Source records
=======

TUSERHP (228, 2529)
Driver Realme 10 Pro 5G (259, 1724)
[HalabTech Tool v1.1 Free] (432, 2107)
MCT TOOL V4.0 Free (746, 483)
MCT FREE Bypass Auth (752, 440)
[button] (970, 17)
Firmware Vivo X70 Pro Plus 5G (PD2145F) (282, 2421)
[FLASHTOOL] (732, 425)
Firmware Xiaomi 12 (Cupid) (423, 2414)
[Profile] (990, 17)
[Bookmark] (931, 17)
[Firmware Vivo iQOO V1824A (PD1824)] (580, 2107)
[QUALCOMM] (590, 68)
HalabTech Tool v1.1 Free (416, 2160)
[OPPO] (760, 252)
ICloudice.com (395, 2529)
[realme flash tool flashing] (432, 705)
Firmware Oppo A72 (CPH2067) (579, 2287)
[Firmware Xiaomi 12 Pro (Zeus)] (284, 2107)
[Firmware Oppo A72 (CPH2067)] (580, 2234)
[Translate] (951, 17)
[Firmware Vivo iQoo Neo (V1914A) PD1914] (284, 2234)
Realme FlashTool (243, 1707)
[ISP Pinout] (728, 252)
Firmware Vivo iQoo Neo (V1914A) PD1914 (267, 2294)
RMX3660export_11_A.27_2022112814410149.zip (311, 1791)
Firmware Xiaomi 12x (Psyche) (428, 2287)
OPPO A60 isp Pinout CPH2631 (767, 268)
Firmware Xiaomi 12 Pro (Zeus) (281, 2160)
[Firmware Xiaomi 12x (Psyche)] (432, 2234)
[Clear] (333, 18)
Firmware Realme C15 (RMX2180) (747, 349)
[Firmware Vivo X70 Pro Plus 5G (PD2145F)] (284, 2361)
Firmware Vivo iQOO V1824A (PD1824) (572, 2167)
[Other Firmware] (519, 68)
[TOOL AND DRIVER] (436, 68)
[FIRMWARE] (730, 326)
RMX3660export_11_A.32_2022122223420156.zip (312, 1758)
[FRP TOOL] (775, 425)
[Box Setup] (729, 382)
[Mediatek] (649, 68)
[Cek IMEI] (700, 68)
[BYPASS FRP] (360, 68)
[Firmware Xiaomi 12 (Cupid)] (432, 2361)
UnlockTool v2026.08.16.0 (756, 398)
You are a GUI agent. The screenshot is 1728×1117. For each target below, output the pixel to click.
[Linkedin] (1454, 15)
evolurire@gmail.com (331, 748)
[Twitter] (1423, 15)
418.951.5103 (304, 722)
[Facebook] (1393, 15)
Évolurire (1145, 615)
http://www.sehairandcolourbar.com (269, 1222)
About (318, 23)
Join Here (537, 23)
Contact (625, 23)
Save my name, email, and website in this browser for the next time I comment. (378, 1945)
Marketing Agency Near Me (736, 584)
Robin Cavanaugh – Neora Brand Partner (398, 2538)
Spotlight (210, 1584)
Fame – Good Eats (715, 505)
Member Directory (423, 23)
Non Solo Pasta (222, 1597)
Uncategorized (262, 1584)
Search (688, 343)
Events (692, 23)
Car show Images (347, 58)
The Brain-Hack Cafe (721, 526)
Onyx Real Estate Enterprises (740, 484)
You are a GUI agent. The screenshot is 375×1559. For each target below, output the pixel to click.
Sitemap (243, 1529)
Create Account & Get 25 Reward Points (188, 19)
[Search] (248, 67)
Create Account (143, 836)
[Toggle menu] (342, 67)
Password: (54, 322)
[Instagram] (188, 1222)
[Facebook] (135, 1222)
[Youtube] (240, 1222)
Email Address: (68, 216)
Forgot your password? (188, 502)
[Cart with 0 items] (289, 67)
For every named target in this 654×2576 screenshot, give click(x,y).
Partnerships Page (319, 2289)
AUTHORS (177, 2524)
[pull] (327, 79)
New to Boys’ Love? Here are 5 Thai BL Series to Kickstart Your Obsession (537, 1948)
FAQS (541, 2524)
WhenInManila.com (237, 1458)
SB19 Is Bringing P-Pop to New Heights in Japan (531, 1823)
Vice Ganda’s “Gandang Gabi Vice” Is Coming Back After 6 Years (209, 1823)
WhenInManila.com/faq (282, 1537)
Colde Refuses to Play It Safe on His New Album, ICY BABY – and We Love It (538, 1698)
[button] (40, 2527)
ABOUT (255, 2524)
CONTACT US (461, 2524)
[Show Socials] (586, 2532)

=======

◆ WHAT YOU WILL DO: What is needed is an exact transcription of every entry above.

◆ ANSWER SECTION:
TUSERHP (228, 2529)
Driver Realme 10 Pro 5G (259, 1724)
[HalabTech Tool v1.1 Free] (432, 2107)
MCT TOOL V4.0 Free (746, 483)
MCT FREE Bypass Auth (752, 440)
[button] (970, 17)
Firmware Vivo X70 Pro Plus 5G (PD2145F) (282, 2421)
[FLASHTOOL] (732, 425)
Firmware Xiaomi 12 (Cupid) (423, 2414)
[Profile] (990, 17)
[Bookmark] (931, 17)
[Firmware Vivo iQOO V1824A (PD1824)] (580, 2107)
[QUALCOMM] (590, 68)
HalabTech Tool v1.1 Free (416, 2160)
[OPPO] (760, 252)
ICloudice.com (395, 2529)
[realme flash tool flashing] (432, 705)
Firmware Oppo A72 (CPH2067) (579, 2287)
[Firmware Xiaomi 12 Pro (Zeus)] (284, 2107)
[Firmware Oppo A72 (CPH2067)] (580, 2234)
[Translate] (951, 17)
[Firmware Vivo iQoo Neo (V1914A) PD1914] (284, 2234)
Realme FlashTool (243, 1707)
[ISP Pinout] (728, 252)
Firmware Vivo iQoo Neo (V1914A) PD1914 (267, 2294)
RMX3660export_11_A.27_2022112814410149.zip (311, 1791)
Firmware Xiaomi 12x (Psyche) (428, 2287)
OPPO A60 isp Pinout CPH2631 (767, 268)
Firmware Xiaomi 12 Pro (Zeus) (281, 2160)
[Firmware Xiaomi 12x (Psyche)] (432, 2234)
[Clear] (333, 18)
Firmware Realme C15 (RMX2180) (747, 349)
[Firmware Vivo X70 Pro Plus 5G (PD2145F)] (284, 2361)
Firmware Vivo iQOO V1824A (PD1824) (572, 2167)
[Other Firmware] (519, 68)
[TOOL AND DRIVER] (436, 68)
[FIRMWARE] (730, 326)
RMX3660export_11_A.32_2022122223420156.zip (312, 1758)
[FRP TOOL] (775, 425)
[Box Setup] (729, 382)
[Mediatek] (649, 68)
[Cek IMEI] (700, 68)
[BYPASS FRP] (360, 68)
[Firmware Xiaomi 12 (Cupid)] (432, 2361)
UnlockTool v2026.08.16.0 (756, 398)
You are a GUI agent. The screenshot is 1728×1117. For each target below, output the pixel to click.
[Linkedin] (1454, 15)
evolurire@gmail.com (331, 748)
[Twitter] (1423, 15)
418.951.5103 (304, 722)
[Facebook] (1393, 15)
Évolurire (1145, 615)
http://www.sehairandcolourbar.com (269, 1222)
About (318, 23)
Join Here (537, 23)
Contact (625, 23)
Save my name, email, and website in this browser for the next time I comment. (378, 1945)
Marketing Agency Near Me (736, 584)
Robin Cavanaugh – Neora Brand Partner (398, 2538)
Spotlight (210, 1584)
Fame – Good Eats (715, 505)
Member Directory (423, 23)
Non Solo Pasta (222, 1597)
Uncategorized (262, 1584)
Search (688, 343)
Events (692, 23)
Car show Images (347, 58)
The Brain-Hack Cafe (721, 526)
Onyx Real Estate Enterprises (740, 484)
You are a GUI agent. The screenshot is 375×1559. For each target below, output the pixel to click.
Sitemap (243, 1529)
Create Account & Get 25 Reward Points (188, 19)
[Search] (248, 67)
Create Account (143, 836)
[Toggle menu] (342, 67)
Password: (54, 322)
[Instagram] (188, 1222)
[Facebook] (135, 1222)
[Youtube] (240, 1222)
Email Address: (68, 216)
Forgot your password? (188, 502)
[Cart with 0 items] (289, 67)
For every named target in this 654×2576 screenshot, give click(x,y).
Partnerships Page (319, 2289)
AUTHORS (177, 2524)
[pull] (327, 79)
New to Boys’ Love? Here are 5 Thai BL Series to Kickstart Your Obsession (537, 1948)
FAQS (541, 2524)
WhenInManila.com (237, 1458)
SB19 Is Bringing P-Pop to New Heights in Japan (531, 1823)
Vice Ganda’s “Gandang Gabi Vice” Is Coming Back After 6 Years (209, 1823)
WhenInManila.com/faq (282, 1537)
Colde Refuses to Play It Safe on His New Album, ICY BABY – and We Love It (538, 1698)
[button] (40, 2527)
ABOUT (255, 2524)
CONTACT US (461, 2524)
[Show Socials] (586, 2532)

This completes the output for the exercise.